Poland’s economy should grow by 2.8 percent in 2024, a significant rise over 2023, which saw 0.2 percent growth; this will be propelled by rising consumption, higher incomes, and lower inflation, according to Palolo Gentiloni, the European commissioner for economic affairs,
The European Commission’s forecast for Poland predicts that investment will play a smaller role in growth in 2024 compared to last year. It also forecasts an increase in imports due to higher consumption, which will negatively impact the balance of payments. The commission notes that despite an economic slowdown in 2023, the labor market remained buoyant. Due to negative demographic trends, unemployment is unlikely to rise significantly, even though the number of jobs is likely to fall.
The commission also anticipates a sharp rise in incomes due to a 20 percent increase in the minimum wage and low unemployment. This means real incomes will rise markedly in both 2024 and 2025. Inflation, on the other hand, is expected to decrease to 4.3 percent in 2024 and 4.2 percent in 2025, provided the rise in energy prices is contained and the growth in real incomes is met with adequate supply.
The European Commission notes the deteriorating state of Polish public finances in 2023, leading to a rise in the public deficit to 5.1 percent of GDP. This was the result of higher defense spending, price subsidies in the energy sector, tax reforms, and the costs of hosting Ukrainian refugees.
The public sector deficit is expected to rise to 5.4 percent of GDP in 2024 due to higher social spending and pay increases in the public sector. However, as a result of higher economic growth, the commission expects the deficit to fall to 4.6 percent of GDP in 2025.
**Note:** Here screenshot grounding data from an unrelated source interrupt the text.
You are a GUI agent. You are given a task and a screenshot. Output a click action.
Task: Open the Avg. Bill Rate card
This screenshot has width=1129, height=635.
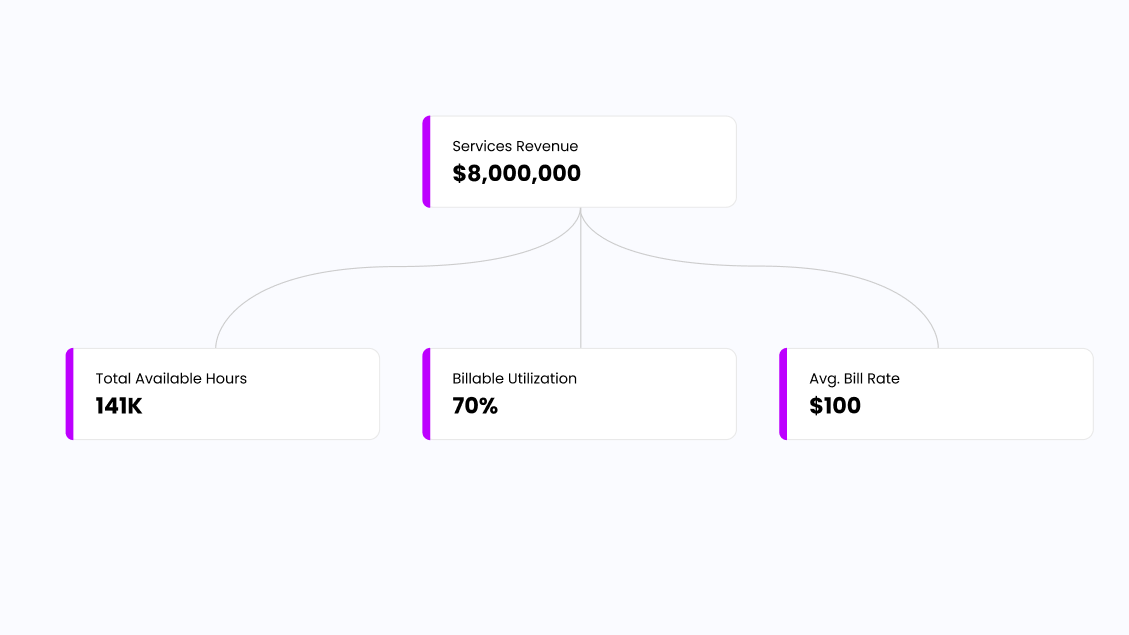click(936, 394)
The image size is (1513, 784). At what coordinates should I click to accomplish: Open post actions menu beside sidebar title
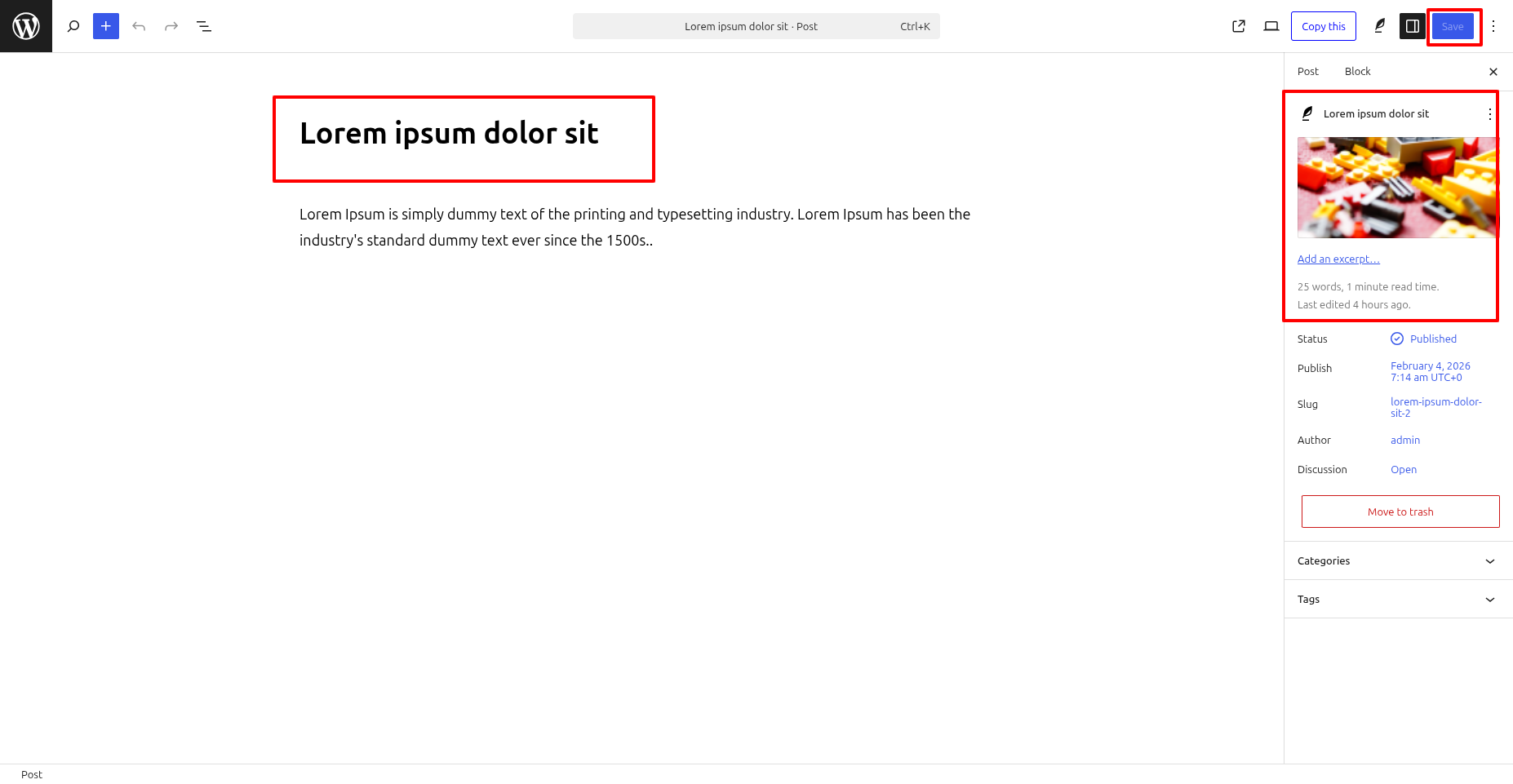coord(1489,114)
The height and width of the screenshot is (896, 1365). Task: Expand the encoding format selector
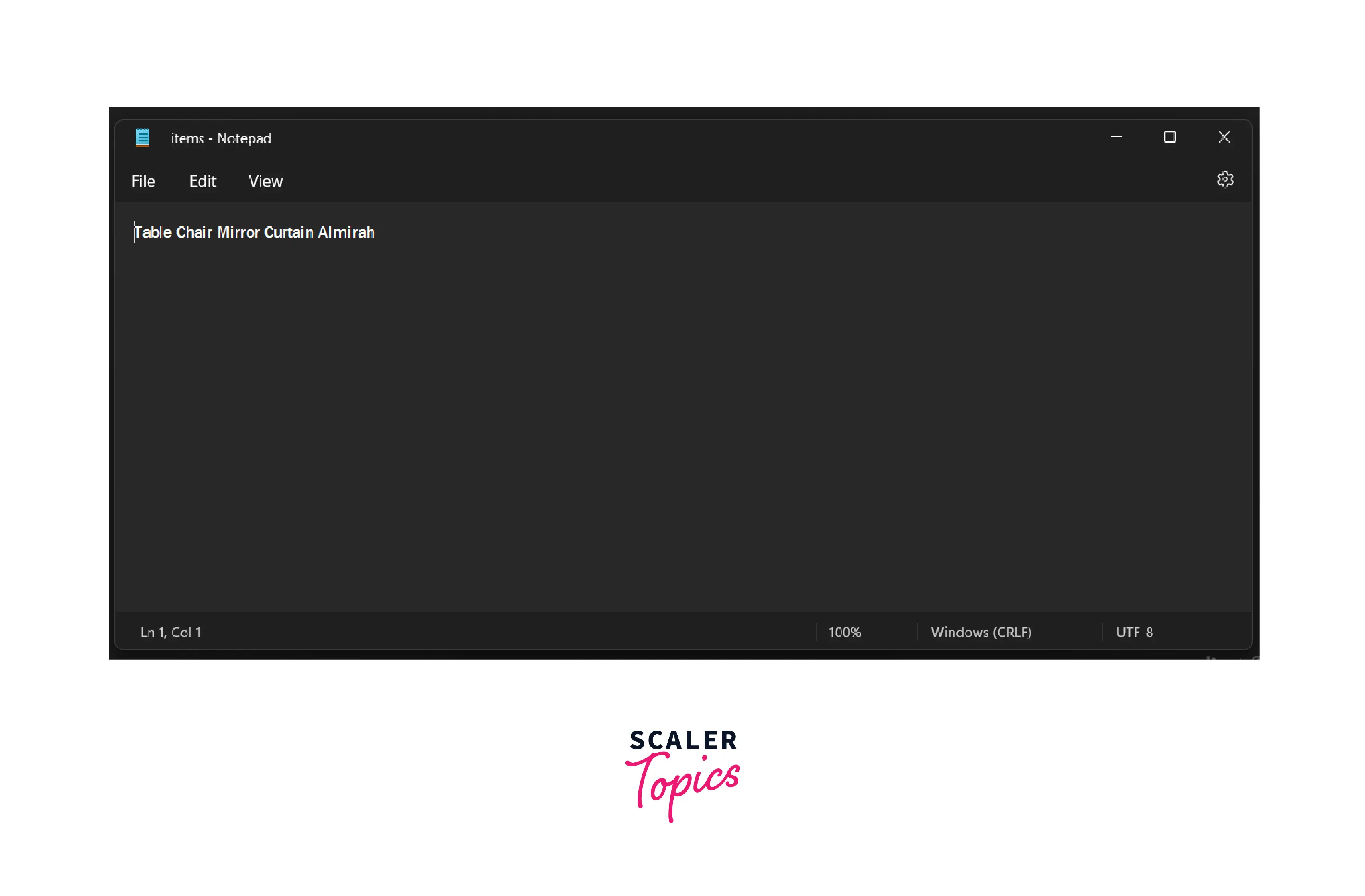(x=1135, y=631)
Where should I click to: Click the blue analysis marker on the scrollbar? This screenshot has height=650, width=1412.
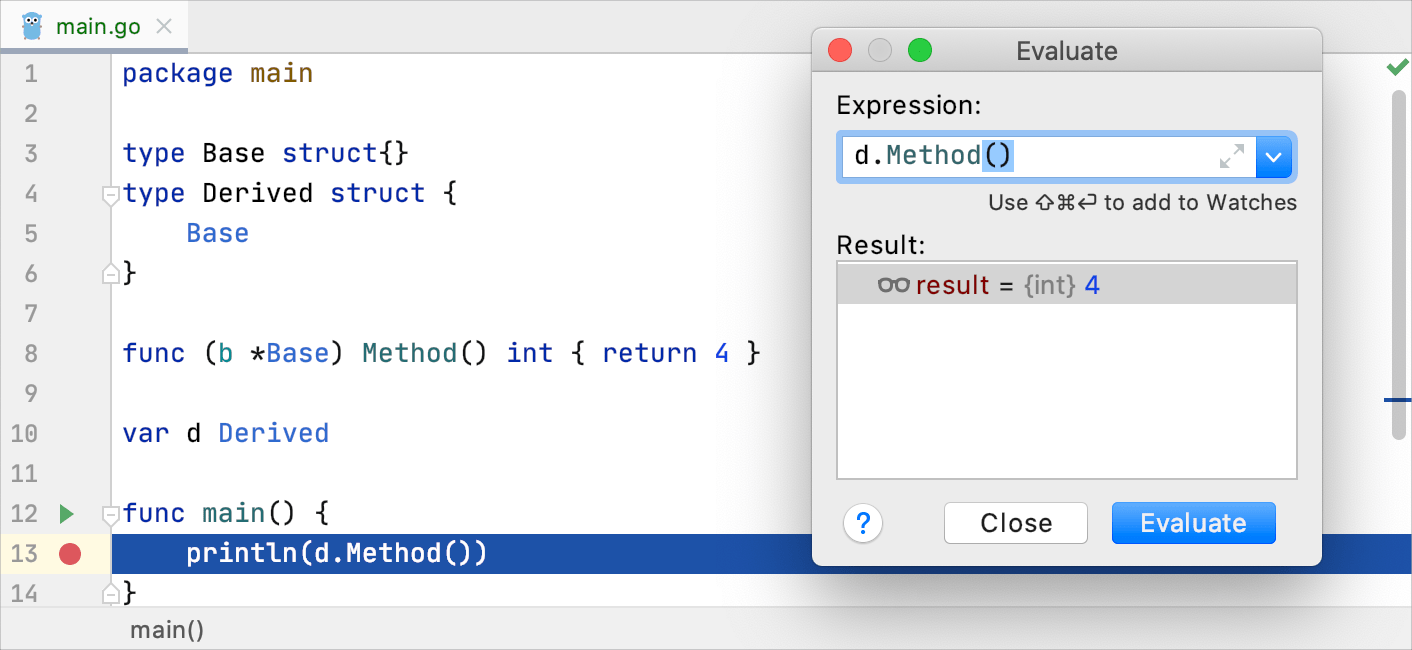(x=1398, y=399)
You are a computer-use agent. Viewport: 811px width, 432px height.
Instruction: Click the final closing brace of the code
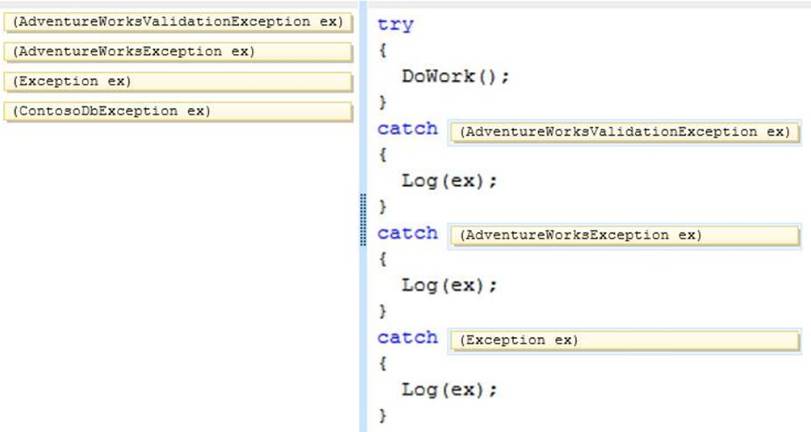382,414
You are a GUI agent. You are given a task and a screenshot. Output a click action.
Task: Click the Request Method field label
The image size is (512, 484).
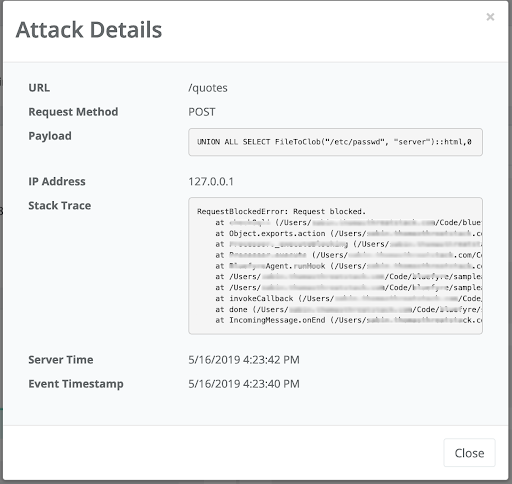click(x=73, y=112)
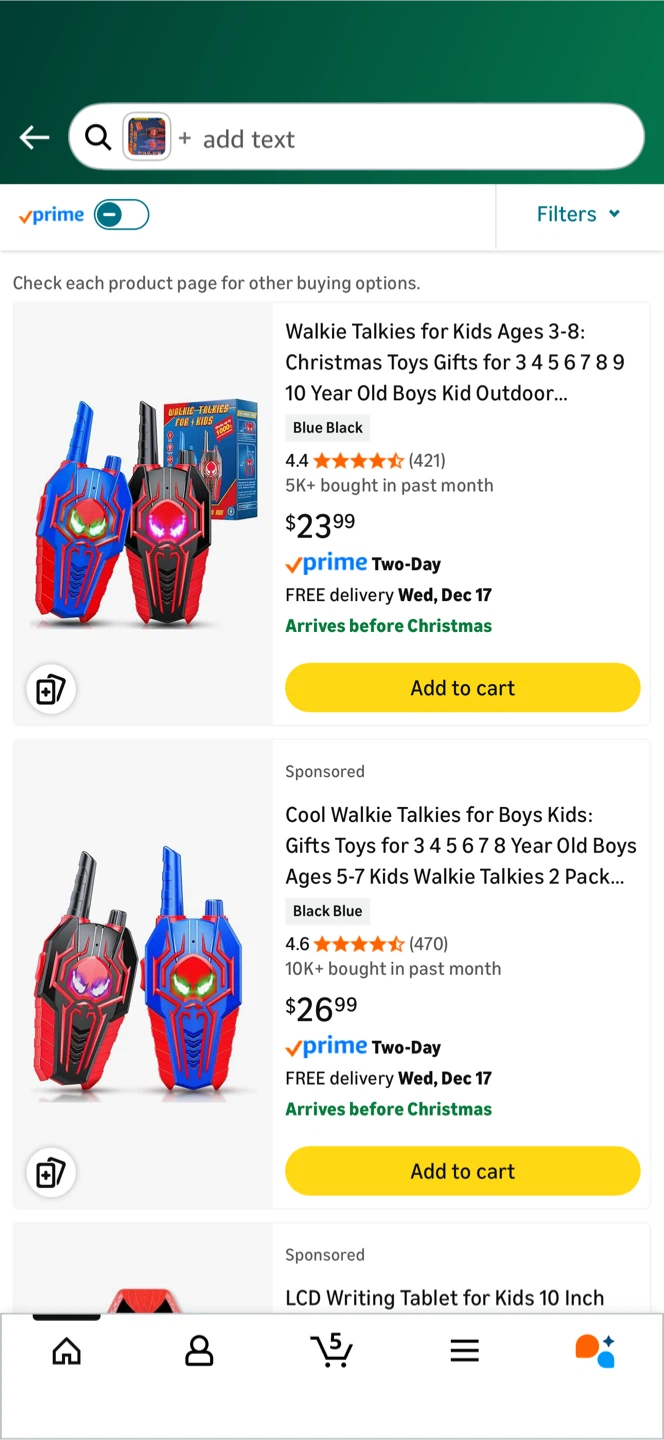Screen dimensions: 664x1440
Task: Open the Home tab
Action: (67, 1352)
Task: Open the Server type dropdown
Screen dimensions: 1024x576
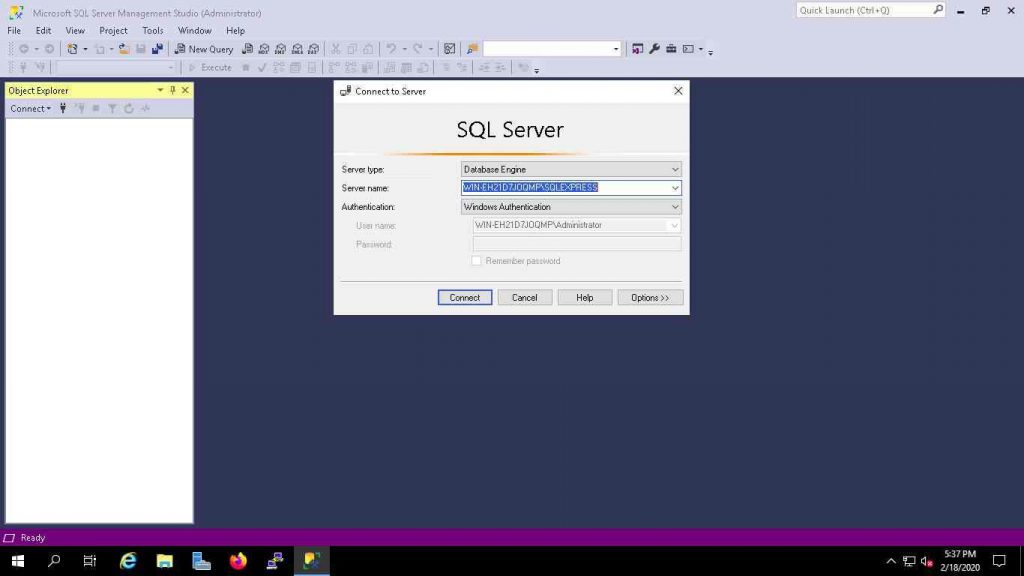Action: (x=674, y=169)
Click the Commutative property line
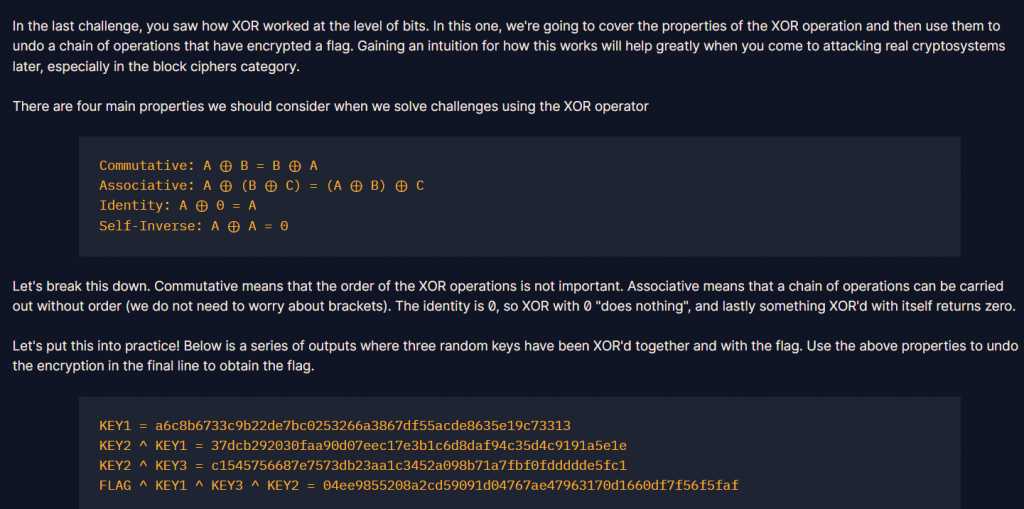The width and height of the screenshot is (1024, 509). point(208,166)
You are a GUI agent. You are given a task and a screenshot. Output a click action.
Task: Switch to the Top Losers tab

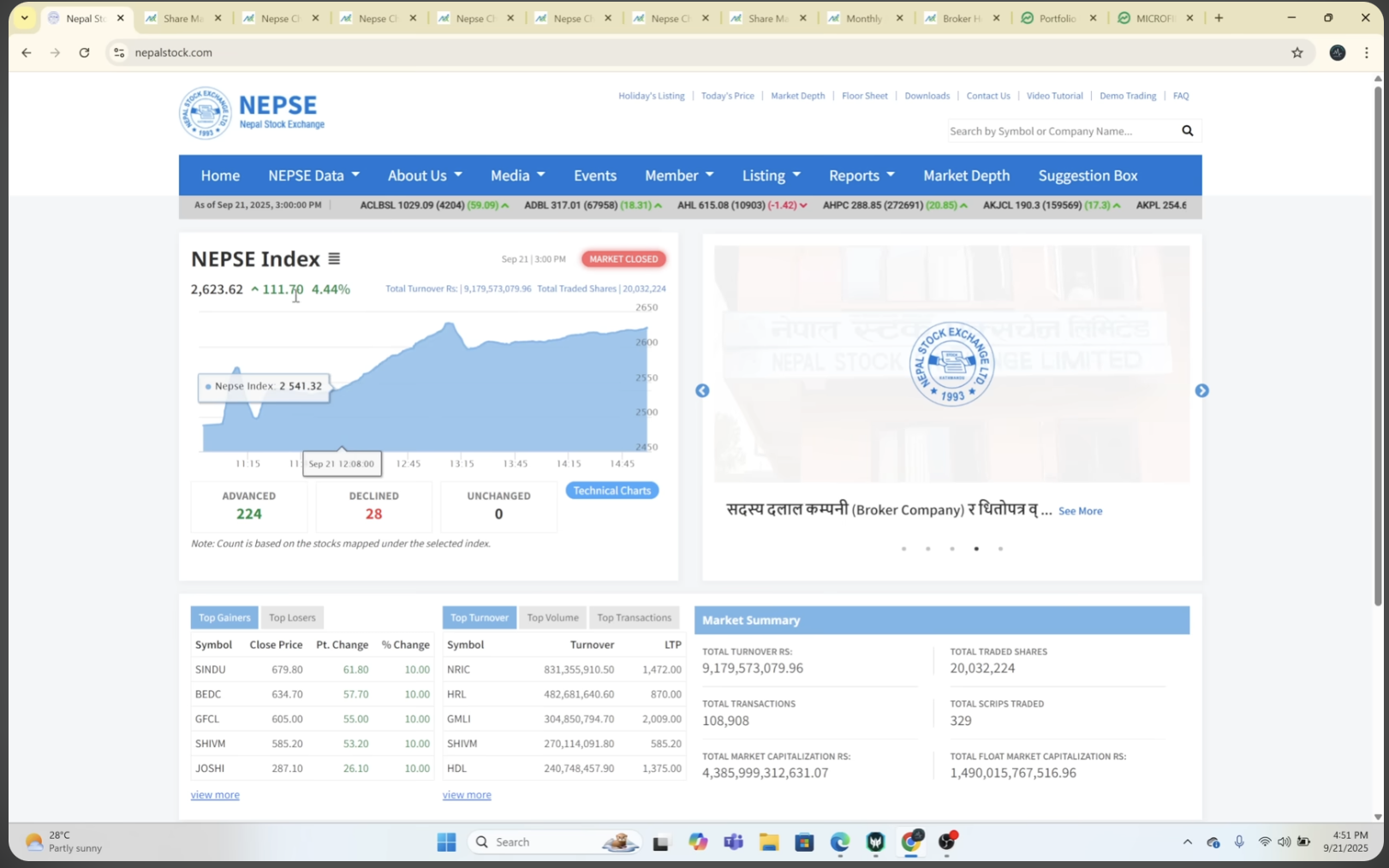[x=292, y=617]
This indicates that the Polish economy will outperform the EU average by a significant margin. The European Commission forecasts economic growth in the EU to reach 1 percent this year and 1.6 percent in 2025. However, the commission is wary of geopolitical tensions that could easily disrupt these forecasts.
While inflation may be falling, the European Commission does not expect central banks to be ready for sharp interest rate cuts due to political and security uncertainties.